Introduction & Overview
The Housing and Economic Recovery Act of 2008 is a new federal regulation that requires "merchant acquiring entities" to report the gross amounts of their merchant customers' electronic payment transactions to the IRS. These new requirements will apply to transactions beginning on January 1, 2011, with required reporting and tax withholding to begin in 2012. All merchant acquiring entities must collect and verify the Tax Identification Number (TIN) and associated legal business name and address for each of their merchants on file.
Your processor is a merchant acquiring entity .
The Housing and Economic Recovery Act of 2008 created new payment transaction reporting requirements intended to help the IRS identify underreported sales. At year-end, the reporting entity (i.e. the "merchant acquiring entity") will be expected to file a Form 1099-K, an information return, with the IRS and provide a copy to you, reporting the gross amount of the credit card, debit card, gift card, and e-commerce transactions associated with your business.
New Reporting Requirements Summary
IRS Requirements for Merchants:
Requirements & Implications
The new reporting law - which was opposed by business associations, banks, and industry associations before it was ultimately signed into law - also requires the Reporting Entity to collect and verify each merchant's Tax Identification Number (TIN) and the legal business name and address associated with that number.

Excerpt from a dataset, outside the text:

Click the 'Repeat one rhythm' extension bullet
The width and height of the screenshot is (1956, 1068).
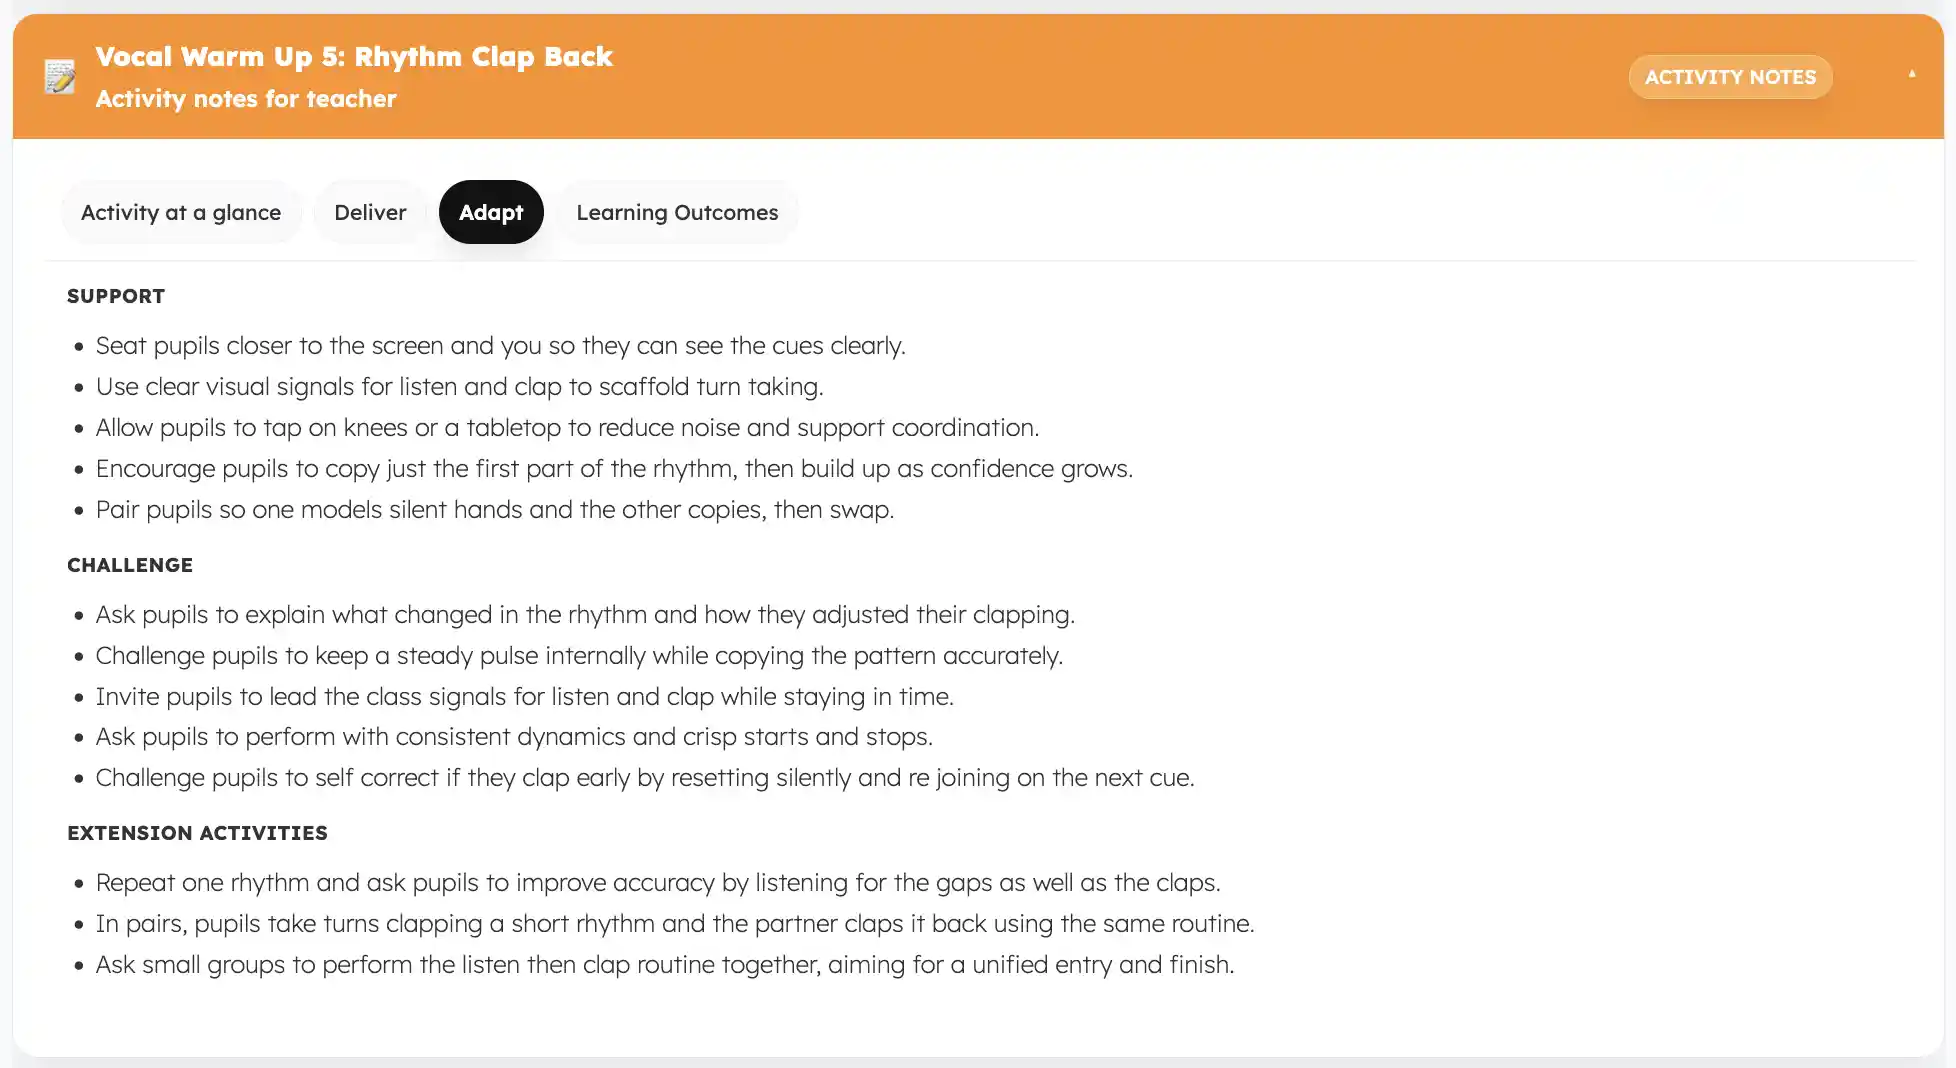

If you fail to provide your Processor with your TIN, or if there is a discrepancy between your TIN and the legal business name in The Reporting Entity's records and the IRS' records, you will be subjected to IRS mandated backup withholdings. This withholding provision goes into effect for transactions starting in 2012 (unlike the reporting provisions of the legislation, which apply to transactions beginning on January 1, 2011).